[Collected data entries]
- Opening Delimiter -

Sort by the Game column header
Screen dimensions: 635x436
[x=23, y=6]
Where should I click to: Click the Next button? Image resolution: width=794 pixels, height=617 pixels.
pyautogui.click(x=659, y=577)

- Closing Delimiter -

YOUR INSTRUCTIONS
Reproduce only those lines of the entries above that run from the line with "Screen dimensions: 635x436" to the final line.

SOLUTION BELOW
Screen dimensions: 635x436
[x=23, y=6]
Where should I click to: Click the Next button? Image resolution: width=794 pixels, height=617 pixels.
pyautogui.click(x=659, y=577)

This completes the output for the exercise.